We were on the border of “Little Cane Slough,” and we fared on amphibiously thus some miles farther, coming at last to the country of islands which was our destination. In the geology of things Florida was once sea bottom, having been pushed up by a fold in the earth’s strata which made the Appalachian mountain range. The giant force which raised these mountains thousands of feet high was nearly spent when it came to this part of the country and barely succeeded in getting the State above high tide. Thus the waters subsiding slowly made no extensive erosion. Yet they did their work and Little Cane Slough was once a river of salt water flowing out of the surgent State. In its slow, broad passage, the flood took some surface with it, leaving a bare, sandy bottom in the main free from any hint of humus in which vegetation might grow. In other spots it left the surface mud in higher islands of unexampled fertility.

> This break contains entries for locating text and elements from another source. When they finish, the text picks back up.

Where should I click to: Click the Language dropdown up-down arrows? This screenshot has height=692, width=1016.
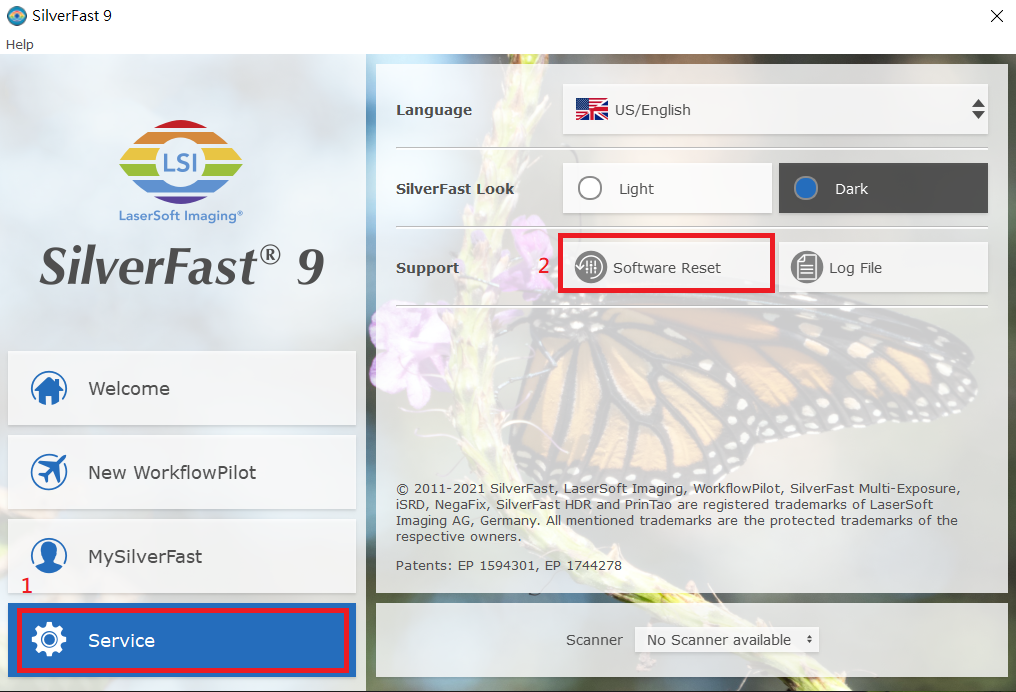click(x=978, y=110)
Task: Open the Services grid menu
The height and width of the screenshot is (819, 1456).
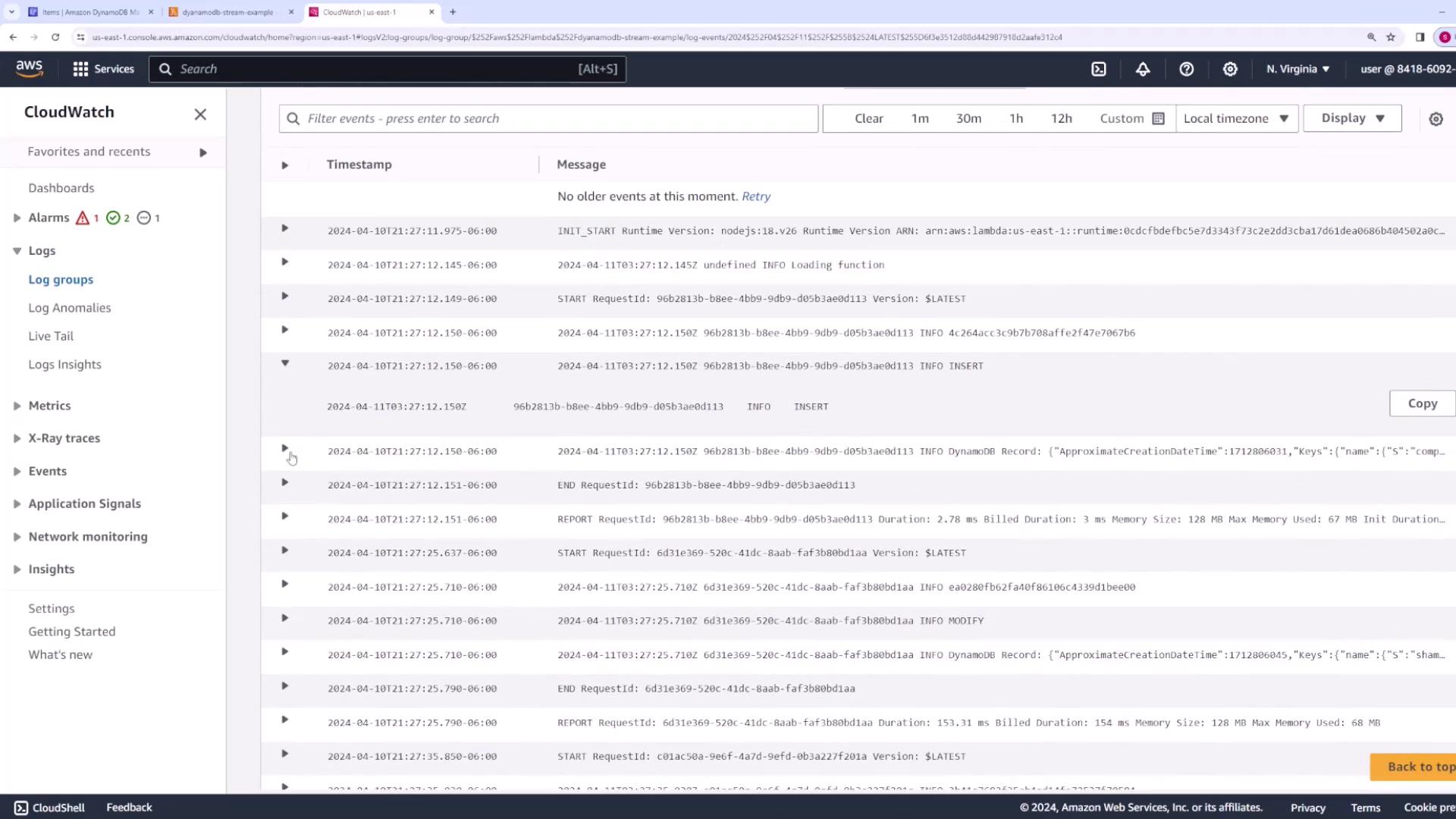Action: click(x=103, y=69)
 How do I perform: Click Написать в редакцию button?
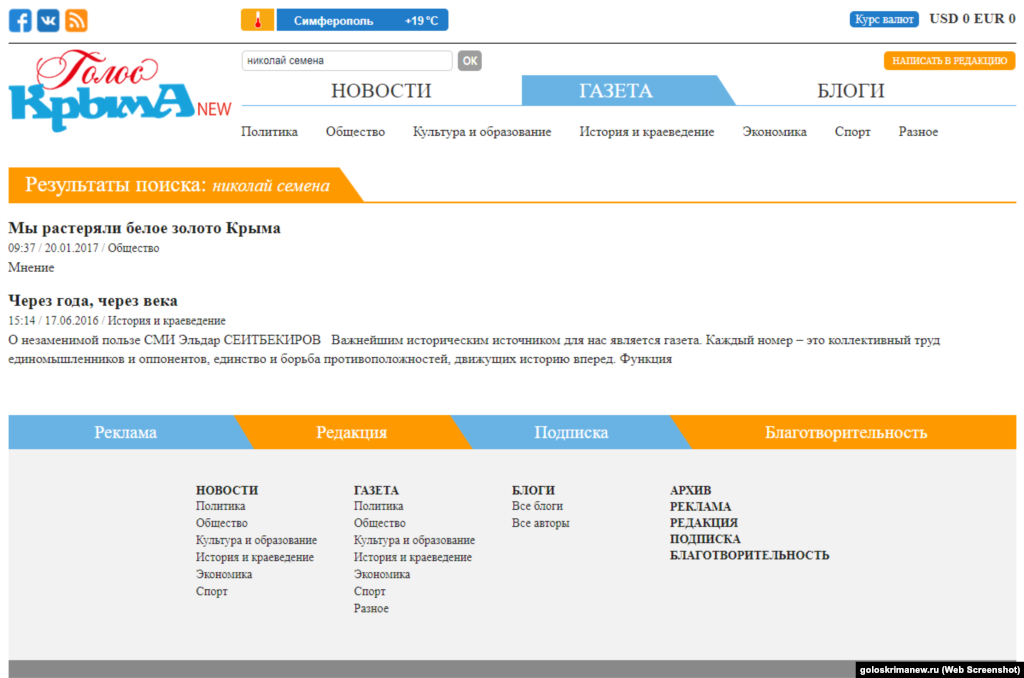click(x=949, y=61)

Some of these islands are scarcely a hundred feet in diameter. Others measure a half mile or so, but all to-day are covered with a dense growth of vegetation from grass and shrubs to mighty trees of many varieties. Hence you have an enchanting mingling of shallow, clear ponds, grassy and sedgy meadows and wooded islands, a country which all wild creatures love. The place is marked on the map as a lake. There are years and times of year when it is that, then drought reaches deep and the only water you can find is in the alligator holes into which fish and alligators both crowd till these tenement districts are much congested.
The sun which had started behind us in our westward race for the golden fleece of cumulous clouds outdistanced us and sank to victory among them, big and red with his running, but we camped on one of these thousand islands. You may venture into haunts of the alligator without fear. I doubt if there was ever a time when the largest of them would attack a man, certainly the few that are left wild have a wholesome fear of him and you must be stealthy of foot and quick of eye to even see one.
Twenty years ago fifteen footers promenaded from one deep hole to another, and their broad paths, worn through the thin surface of fertility, are left still, the grass not yet having found sufficient foothold to obliterate them. Rarely does one make trips like that to-day. They all stick too closely to their holes, and so cleverly are these placed that a screen of bushes or rushes conceals
“My first glimpse came at one of these places”
the saurian when he is up sunning himself, and he has but to plunge to find safety.